Le Vatican interrogé par l’ONU sur le délicat dossier de la pédophilie

L’Église catholique est, pour la première fois, sommée de donner des explications détaillées à un comité d’experts de l’ONU sur les sévices sexuels et les violences perpétrées contre les enfants au sein de l'institution.

Ces scandales sont "la honte de l'Église". Pour la première fois, le Vatican est sorti de son mutisme concernant l’épineux dossier de la pédophilie. Le pape François a fustigé, jeudi 16 janvier, les "nombreux scandales" qui font de l'Église catholique un objet de "dérision", au moment où un comité de l'ONU se penche à Genève sur la réponse du Vatican aux crimes pédophiles.

"Avons-nous honte ? Tant de scandales que je ne veux pas mentionner individuellement, mais que tout le monde connaît !", s'est exclamé le pape François lors de la messe matinale à la résidence Sainte-Marthe, dans une allusion transparente aux crimes de pédophilie, mais aussi de corruption, perpétrés par des membres du clergé catholique sur les cinq continents.

"Ces scandales, certains qui nous ont fait verser tant d'argent.

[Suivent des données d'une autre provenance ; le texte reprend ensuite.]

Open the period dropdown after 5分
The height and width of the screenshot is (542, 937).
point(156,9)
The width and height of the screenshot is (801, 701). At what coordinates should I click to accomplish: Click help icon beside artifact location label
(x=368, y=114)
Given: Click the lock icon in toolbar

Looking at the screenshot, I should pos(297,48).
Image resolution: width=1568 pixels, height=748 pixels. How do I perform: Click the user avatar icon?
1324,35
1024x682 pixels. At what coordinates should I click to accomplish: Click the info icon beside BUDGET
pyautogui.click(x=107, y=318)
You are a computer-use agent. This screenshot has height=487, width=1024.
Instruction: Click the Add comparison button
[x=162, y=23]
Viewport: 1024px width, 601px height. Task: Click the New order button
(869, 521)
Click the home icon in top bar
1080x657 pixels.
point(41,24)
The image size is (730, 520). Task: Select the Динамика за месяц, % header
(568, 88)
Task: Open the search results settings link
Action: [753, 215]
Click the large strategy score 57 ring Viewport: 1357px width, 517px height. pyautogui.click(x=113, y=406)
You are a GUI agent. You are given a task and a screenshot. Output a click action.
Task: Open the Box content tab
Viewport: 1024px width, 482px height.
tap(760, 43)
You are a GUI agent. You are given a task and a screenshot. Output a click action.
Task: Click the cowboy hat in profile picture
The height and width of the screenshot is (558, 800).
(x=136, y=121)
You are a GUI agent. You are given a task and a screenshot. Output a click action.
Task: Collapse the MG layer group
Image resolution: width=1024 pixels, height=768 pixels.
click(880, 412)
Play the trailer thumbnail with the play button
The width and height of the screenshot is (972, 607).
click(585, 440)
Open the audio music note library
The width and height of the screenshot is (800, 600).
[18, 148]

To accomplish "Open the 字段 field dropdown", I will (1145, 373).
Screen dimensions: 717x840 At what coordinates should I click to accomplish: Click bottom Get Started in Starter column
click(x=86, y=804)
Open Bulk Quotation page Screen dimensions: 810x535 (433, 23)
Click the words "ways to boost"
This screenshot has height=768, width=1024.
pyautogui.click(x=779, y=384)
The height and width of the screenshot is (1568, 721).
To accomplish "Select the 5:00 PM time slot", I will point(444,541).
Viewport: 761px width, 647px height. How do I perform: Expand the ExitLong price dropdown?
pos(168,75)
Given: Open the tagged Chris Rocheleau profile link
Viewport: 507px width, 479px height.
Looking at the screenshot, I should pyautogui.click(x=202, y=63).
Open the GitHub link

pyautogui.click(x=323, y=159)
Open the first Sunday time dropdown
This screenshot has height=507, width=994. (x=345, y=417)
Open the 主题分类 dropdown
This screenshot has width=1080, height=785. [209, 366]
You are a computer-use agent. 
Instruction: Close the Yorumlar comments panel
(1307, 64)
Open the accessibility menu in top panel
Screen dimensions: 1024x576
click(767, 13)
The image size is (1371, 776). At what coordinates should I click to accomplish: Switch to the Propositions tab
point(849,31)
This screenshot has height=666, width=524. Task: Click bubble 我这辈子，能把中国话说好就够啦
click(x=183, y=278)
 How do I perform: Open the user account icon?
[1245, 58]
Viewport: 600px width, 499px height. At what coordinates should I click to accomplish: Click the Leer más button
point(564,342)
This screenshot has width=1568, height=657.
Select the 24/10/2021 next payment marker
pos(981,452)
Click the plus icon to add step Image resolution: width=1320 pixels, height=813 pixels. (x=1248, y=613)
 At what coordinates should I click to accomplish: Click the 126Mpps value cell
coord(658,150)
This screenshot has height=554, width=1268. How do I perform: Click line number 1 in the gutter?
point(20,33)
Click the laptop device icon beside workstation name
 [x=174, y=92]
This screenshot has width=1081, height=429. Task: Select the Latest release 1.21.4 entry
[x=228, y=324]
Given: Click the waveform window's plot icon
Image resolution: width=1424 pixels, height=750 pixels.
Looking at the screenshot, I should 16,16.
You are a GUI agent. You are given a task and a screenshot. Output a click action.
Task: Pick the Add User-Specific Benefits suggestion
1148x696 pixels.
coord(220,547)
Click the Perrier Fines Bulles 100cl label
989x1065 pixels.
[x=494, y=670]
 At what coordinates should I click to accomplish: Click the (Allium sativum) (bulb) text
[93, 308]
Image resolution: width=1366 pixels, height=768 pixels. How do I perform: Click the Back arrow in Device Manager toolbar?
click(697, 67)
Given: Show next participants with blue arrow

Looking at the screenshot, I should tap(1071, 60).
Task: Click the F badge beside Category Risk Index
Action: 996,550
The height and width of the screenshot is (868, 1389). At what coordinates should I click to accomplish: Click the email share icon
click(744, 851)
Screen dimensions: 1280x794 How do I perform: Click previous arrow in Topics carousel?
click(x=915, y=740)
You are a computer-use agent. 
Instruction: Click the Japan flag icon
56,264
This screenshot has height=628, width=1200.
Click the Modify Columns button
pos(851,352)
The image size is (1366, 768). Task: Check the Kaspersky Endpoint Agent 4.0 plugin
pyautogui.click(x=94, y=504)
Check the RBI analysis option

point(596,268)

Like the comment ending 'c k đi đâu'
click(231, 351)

Et c'est bien ainsi, on devait le faire...", s'est-il exclamé, évoquant les indemnisations versées aux victimes de ces crimes par certains diocèses, américains notamment. "Dans ces scandales, dans ces hommes et ces femmes, la parole de Dieu était rare", a-t-il encore déploré.

Le Saint-Siège sous le feu des critiques

Alors que le Saint-Siège est accusé d’avoir cherché à étouffer les scandales qui ont touché l'Église catholique, les victimes attendaient beaucoup de cette déclaration du pape. "C'est un moment important pour ceux d'entre nous qui furent violés ou victimes de sévices sexuels de religieux quand ils étaient enfants", a déclaré, jeudi, Barbara Blaine, présidente de SNAP (Survivors Network of those Abused by Priests), un réseau de victimes de pédophiles dans le monde ecclésiastique.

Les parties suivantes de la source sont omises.